(Set exercise): Rewrite only the data between the lines holding "The width and height of the screenshot is (1019, 651)." and "Click Platinum plan's", inclusive, changing "Instruction" to "Command" wherever it occurs and leaving everything else as is.

(Entries shown):
------------------------------------------------------------------------

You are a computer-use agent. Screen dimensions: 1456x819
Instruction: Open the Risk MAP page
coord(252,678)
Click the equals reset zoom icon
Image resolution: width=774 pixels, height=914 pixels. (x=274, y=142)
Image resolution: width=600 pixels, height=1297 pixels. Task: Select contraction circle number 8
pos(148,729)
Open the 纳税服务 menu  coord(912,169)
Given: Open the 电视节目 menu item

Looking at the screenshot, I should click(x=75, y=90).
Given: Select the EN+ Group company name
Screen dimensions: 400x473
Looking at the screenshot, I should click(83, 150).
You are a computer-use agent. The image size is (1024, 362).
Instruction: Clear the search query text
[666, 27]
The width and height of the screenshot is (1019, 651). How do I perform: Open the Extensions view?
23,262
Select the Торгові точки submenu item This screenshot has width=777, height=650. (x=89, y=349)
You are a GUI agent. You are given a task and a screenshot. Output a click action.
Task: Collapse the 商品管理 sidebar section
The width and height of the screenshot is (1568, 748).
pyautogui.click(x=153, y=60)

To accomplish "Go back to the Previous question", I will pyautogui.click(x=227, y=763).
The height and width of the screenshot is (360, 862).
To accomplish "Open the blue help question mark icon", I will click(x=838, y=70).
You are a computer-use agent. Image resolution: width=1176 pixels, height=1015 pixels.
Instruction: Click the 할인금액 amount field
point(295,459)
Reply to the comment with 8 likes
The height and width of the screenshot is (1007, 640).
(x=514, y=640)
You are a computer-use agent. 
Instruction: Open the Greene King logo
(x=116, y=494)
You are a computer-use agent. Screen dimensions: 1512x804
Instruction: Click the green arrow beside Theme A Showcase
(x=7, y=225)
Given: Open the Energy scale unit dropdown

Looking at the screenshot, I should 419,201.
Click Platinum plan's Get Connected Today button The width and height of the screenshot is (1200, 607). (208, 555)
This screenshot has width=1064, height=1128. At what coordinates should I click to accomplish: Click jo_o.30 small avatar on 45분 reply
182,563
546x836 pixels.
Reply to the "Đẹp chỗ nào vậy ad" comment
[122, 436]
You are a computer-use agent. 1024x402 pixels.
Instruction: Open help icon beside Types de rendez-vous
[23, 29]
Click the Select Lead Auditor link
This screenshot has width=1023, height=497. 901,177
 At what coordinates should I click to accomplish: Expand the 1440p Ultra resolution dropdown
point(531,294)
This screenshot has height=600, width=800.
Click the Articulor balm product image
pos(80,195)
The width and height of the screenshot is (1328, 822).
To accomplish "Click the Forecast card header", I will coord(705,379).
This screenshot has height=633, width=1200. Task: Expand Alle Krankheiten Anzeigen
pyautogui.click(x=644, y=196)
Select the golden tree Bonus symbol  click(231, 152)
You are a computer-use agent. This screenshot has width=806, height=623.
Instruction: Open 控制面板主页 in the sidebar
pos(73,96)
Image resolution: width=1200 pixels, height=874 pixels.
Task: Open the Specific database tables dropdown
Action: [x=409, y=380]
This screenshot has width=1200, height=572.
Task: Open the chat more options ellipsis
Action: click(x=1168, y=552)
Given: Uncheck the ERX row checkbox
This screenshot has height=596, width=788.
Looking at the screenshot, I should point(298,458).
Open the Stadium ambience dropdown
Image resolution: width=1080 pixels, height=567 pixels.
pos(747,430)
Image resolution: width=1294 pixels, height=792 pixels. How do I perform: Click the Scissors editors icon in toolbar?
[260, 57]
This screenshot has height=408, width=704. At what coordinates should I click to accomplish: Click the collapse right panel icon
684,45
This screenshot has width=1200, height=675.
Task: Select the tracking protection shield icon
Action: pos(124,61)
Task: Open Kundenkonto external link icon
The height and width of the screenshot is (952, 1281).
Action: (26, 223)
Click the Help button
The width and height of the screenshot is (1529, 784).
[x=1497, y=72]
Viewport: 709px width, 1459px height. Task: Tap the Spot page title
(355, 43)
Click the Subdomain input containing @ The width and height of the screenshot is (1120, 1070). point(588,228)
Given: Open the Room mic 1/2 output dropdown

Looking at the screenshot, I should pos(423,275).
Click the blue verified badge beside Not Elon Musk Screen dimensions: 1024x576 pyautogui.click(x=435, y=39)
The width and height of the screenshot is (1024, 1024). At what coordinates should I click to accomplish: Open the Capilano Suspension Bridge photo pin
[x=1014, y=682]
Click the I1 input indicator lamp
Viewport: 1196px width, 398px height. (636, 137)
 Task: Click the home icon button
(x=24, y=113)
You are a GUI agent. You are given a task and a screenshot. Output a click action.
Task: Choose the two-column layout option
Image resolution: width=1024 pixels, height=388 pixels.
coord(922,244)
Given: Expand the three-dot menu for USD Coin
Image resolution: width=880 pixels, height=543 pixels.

------------------------------------------------------------------------

(Complete output):
The width and height of the screenshot is (1019, 651). How do I perform: Open the Extensions view?
23,262
Select the Торгові точки submenu item This screenshot has width=777, height=650. (x=89, y=349)
You are a GUI agent. You are given a task and a screenshot. Output a click action.
Task: Collapse the 商品管理 sidebar section
The width and height of the screenshot is (1568, 748).
pyautogui.click(x=153, y=60)

To accomplish "Go back to the Previous question", I will pyautogui.click(x=227, y=763).
The height and width of the screenshot is (360, 862).
To accomplish "Open the blue help question mark icon", I will click(x=838, y=70).
You are a computer-use agent. Image resolution: width=1176 pixels, height=1015 pixels.
Command: Click the 할인금액 amount field
point(295,459)
Reply to the comment with 8 likes
The height and width of the screenshot is (1007, 640).
(x=514, y=640)
You are a computer-use agent. 
Command: Open the Greene King logo
(x=116, y=494)
You are a computer-use agent. Screen dimensions: 1512x804
Command: Click the green arrow beside Theme A Showcase
(x=7, y=225)
Given: Open the Energy scale unit dropdown

Looking at the screenshot, I should 419,201.
Click Platinum plan's Get Connected Today button The width and height of the screenshot is (1200, 607). (208, 555)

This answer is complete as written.